Un grand nombre de pêcheurs nous appellent depuis vendredi pour nous faire part de leur désarroi face à cette situation. De plus, il est difficile de prévoir la durée de cette crise et les impacts qu’elle aura sur l’ensemble de la filière : il se peut que les mareyeurs continuent de se désengager à cause du manque de débouchés, faisant augmenter le nombre d’invendus, ce qui pourrait aboutir à la fermeture de certaines criées … une perspective qui ne manque pas d’effrayer les professionnels. Dans ce contexte, il nous parait nécessaire de donner la parole aux pêcheurs qui nous ont sollicités :
- Comme nous nous acharnons à le répéter, la pêche est un système complexe. Dans le cas de la Coquille Saint-Jacques, différentes méthodes de pêche et de valorisation cohabitent sur les territoires en question. Les pêcheurs qui travaillent la Coquille Saint-Jacques en plongée sont 3 par bateaux, et la licence plongée les autorise à débarquer 400kg par marée, contre 1200 kg pour les bateaux travaillant à la drague. Dans la majeur partie des cas, ces entreprises de pêche ont opté pour des modes de valorisation en direct du consommateur, souvent par voie postale. Ainsi, ces entreprises ne dépendent pas du système des criées, ni des entreprises de décorticages, et elles dénoncent « une décision qui ne prend pas en compte leurs spécificités ».
- Pour aller plus loin, cette crise souligne l’importance de la diversité des modes de valorisation : dans la situation où les prix deviennent trop bas en criées, les entreprises qui pratiquent aussi la vente directe ou en gré à gré sont plus résilientes, car elles dépendent moins des prix du marché national et comptent sur leurs clients locaux.

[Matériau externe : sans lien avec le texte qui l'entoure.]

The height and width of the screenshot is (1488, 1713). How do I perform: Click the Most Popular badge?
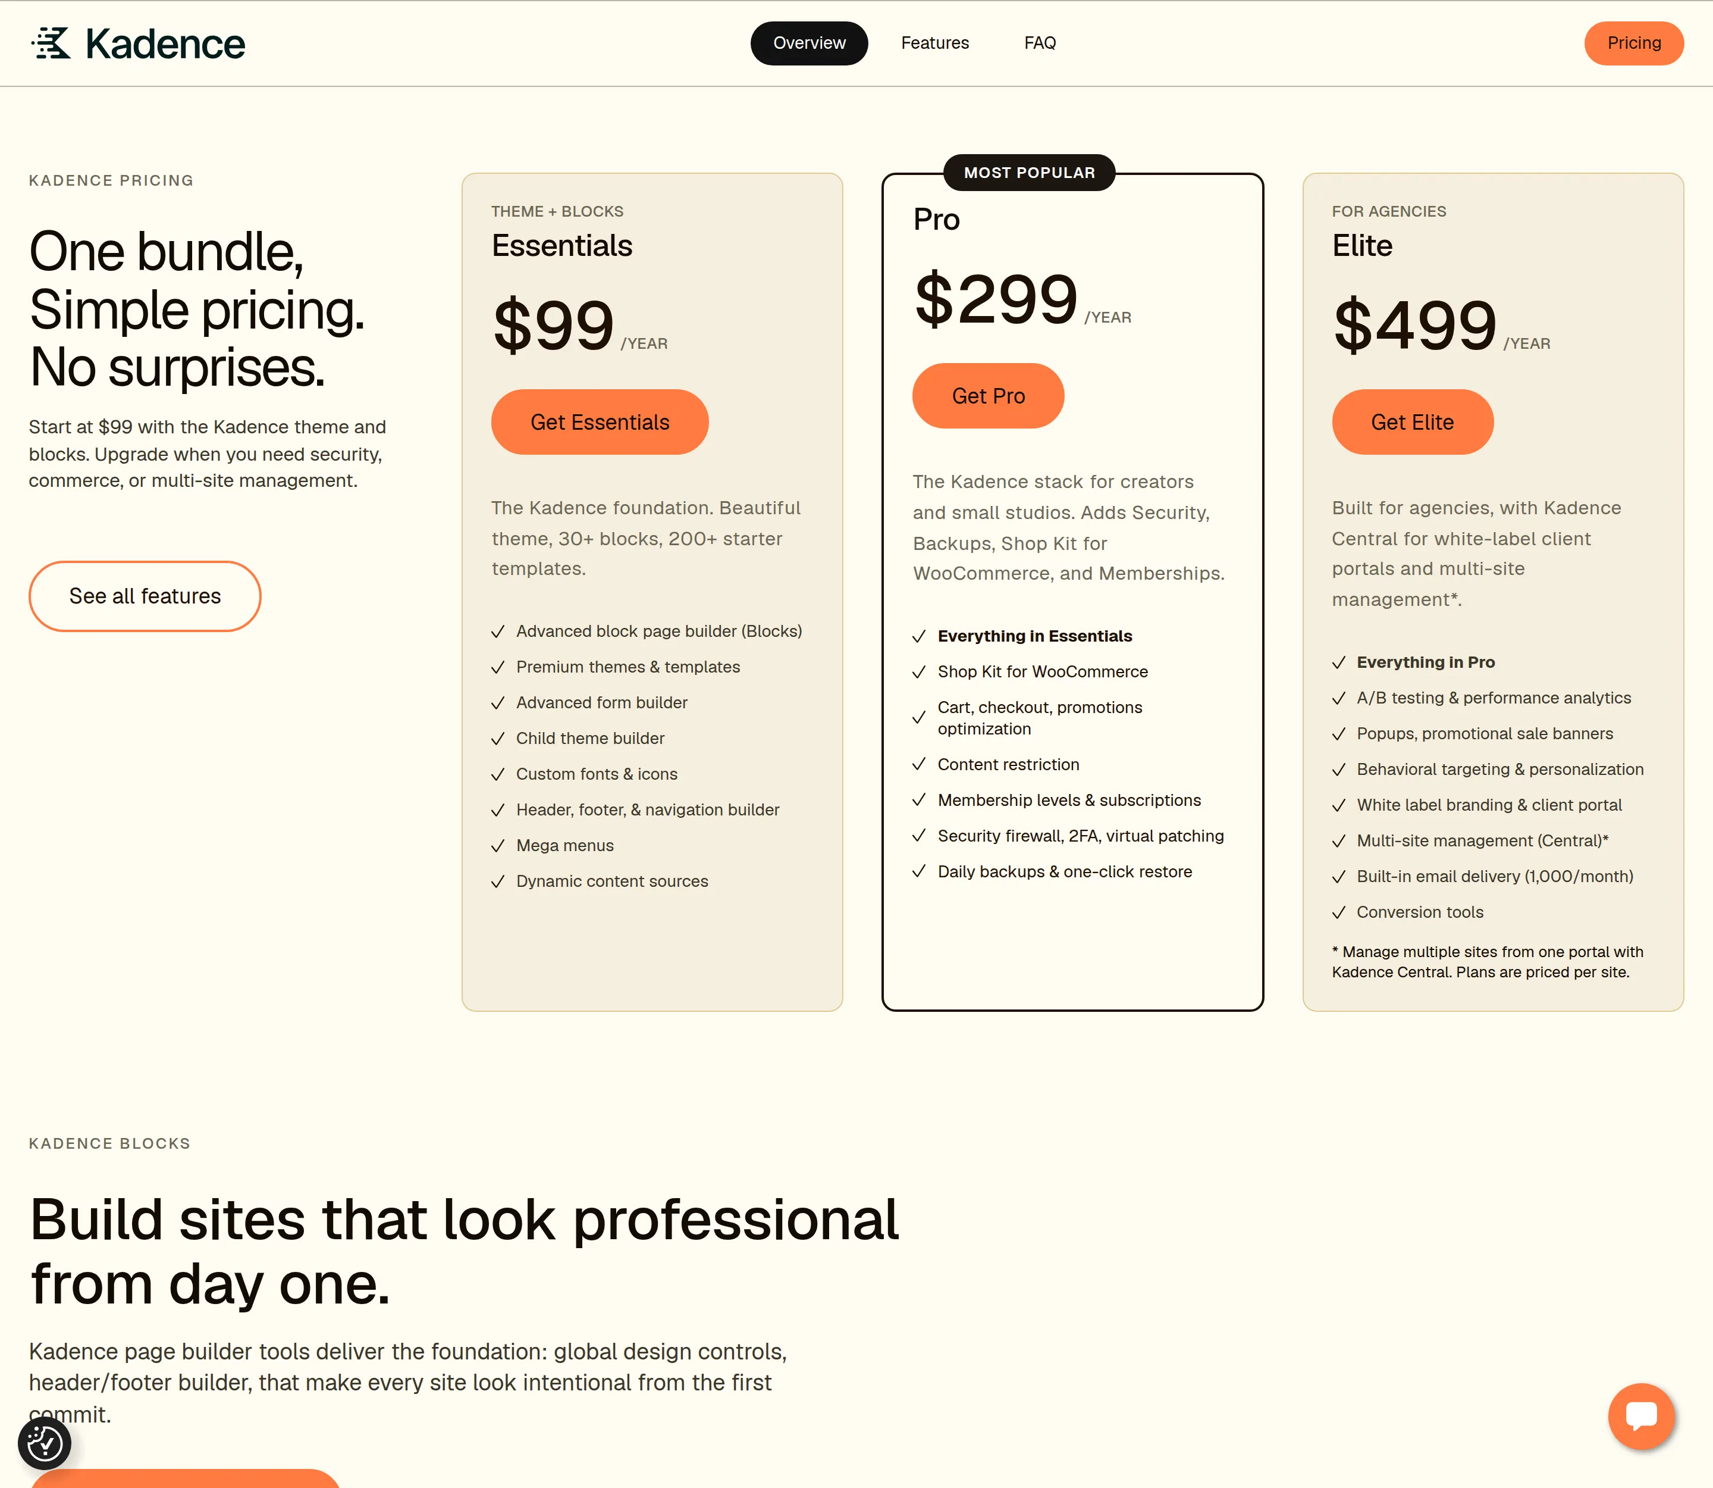click(1030, 173)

Cette résilience peut leur permettre de maintenir une activité au sein de la filière, si on leur laisse la possibilité de continuer à pêcher.
- Pour que des décisions telles que la fermeture de la campagne coquille soient prises, il est clair que le caractère démocratique du processus de prise de décision est fondamental. Or dans le cas présent, on entend les pêcheurs dénoncer « une décision autoritaire qui ne prend pas en compte la voix des concernés ». Certains vont même plus loin en accusant « les OPs et les mareyeurs de prendre des décisions à la place des pêcheurs ». Pour éviter ce genre de tensions, il est nécessaire de consulter les pêcheurs impactés par la prise de décision, et de leur donner les moyens de s’exprimer, en prenant en compte les spécificités de chaque métier, et ce même en situation d’urgence.
Il est clair que personne n’a de solution face à une crise qui concerne l’ensemble de la société. On peut cependant faire remonter les demandes suivantes de la part des pêcheurs :
- Différents aléas de la saison hivernale ont déjà fragilisé les entreprises de pêche. Les pêcheurs demandent donc au gouvernement « des mesures d’aide aux entreprises, comme par exemple un dispositif d’aide aux arrêts temporaires, afin de permettre aux entreprises de rester à flot »
- La filière pêche est complexe, et il est nécessaire d’encourager la diversité des modes de valorisation, afin de rendre l’ensemble du système plus résilient à ce type d’événement. En effet, les pêcheurs qui vendent leur production en direct du consommateur sont actuellement fragilisés, non pas par la baisse de la demande, mais par la non prise en compte de leurs spécificités, alors qu’ils représentent clairement un modèle de résilience inspirant.